The Pentagon discovered nearly 50 tapes documenting interrogations of two suspects. The tapes do not appear to reveal any unlawful treatment. The New York Times, March 11

The first U.S. war tribunals since World War II are underway. An Afghan prisoner on trial for throwing a grenade in Afghanistan when he was 16 compared U.S. forces to the Taliban government that imprisoned and killed people without trial. He claims he was tortured. Reuters, March 12

President Bush stripped the independent Intelligence Oversight Board of its authority to refer matters to the Justice Department for a criminal investigation. The Boston Globe, March 14

The week ended with the House holding a rare secret session to discuss non-secret material, and the start of a four-day protest by hundreds of veterans and active-duty soldiers of the Iraq and Afghanistan wars at a gathering called Winter Solder (interview at Democracy Now!).

International

The use of waterboarding by the United States affected a case in Canada against two suspected Al Qaeda operatives. Canada threw out evidence obtained through the CIA’s waterboarding of Abu Zubaydah, stating that “torture is morally repugnant and not particularly reliable” and that Canada “does not knowingly use information which has been obtained through torture.” Tainted Evidence by Michael Isikoff and Mark Hosenball, Newsweek, March 5. NPR interview.

CIA extraordinary rendition jets keep popping up.
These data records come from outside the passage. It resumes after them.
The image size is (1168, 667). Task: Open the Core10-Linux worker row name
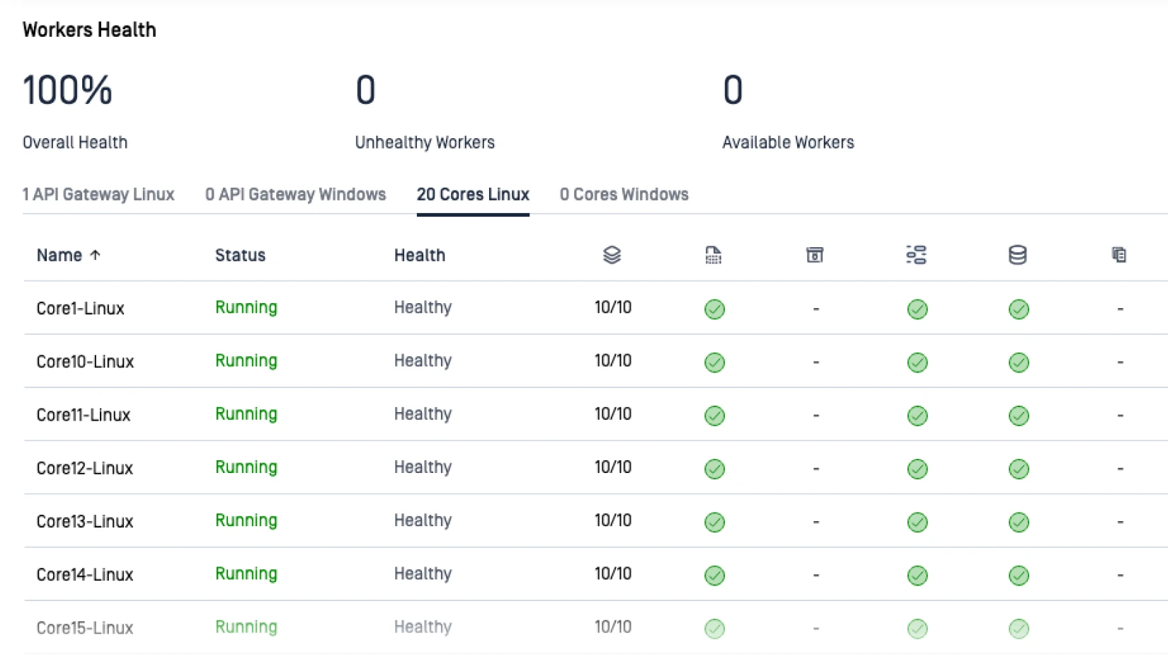[x=85, y=362]
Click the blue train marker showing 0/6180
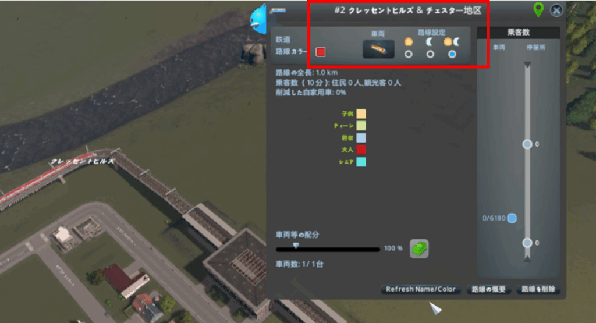 512,218
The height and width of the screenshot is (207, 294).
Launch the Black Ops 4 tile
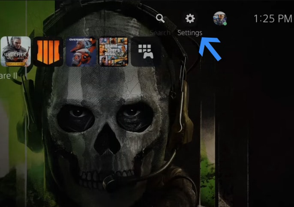point(48,51)
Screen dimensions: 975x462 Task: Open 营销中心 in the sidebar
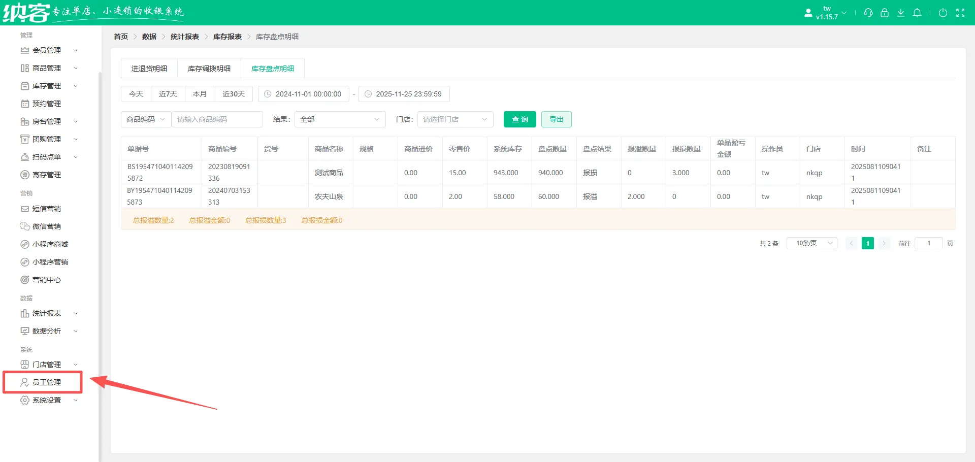[x=46, y=280]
Four landed at the Shannon airport recently. The Limerick Leader, March 10

Afghan detainees are not covered by Canada’s bill of rights, a Canadian judge ruled. Canadians had halted transfers of Taliban insurgency prisoners to Afghan authorities after evidence of torture. Transfers will resume. International Herald Tribune, March 12

Opinion

Dilawar sketch

The current issue of the Washington Monthly includes 37 essays advocating an end to torture. No More: No Torture. No Exceptions.

Amy Goodman of Democracy Now! interviewed Darius Rejali, author of Torture and Democracy:

“July 21st, a bunch of guys got on buses in London with bombs, and they escaped. The British police got them all in ten days, and the break in the case came when the parents of Muktar Said Ibrahim, loyal British Muslims, turned in their son when they saw the security video. Would they have turned him if they knew their son was going to be tortured? The answer is: obviously not. Right? We know the kinds of things that work in policing. The FBI knows it. This is a standard practice. And the more we torture, the less it is that people will surrender to us.”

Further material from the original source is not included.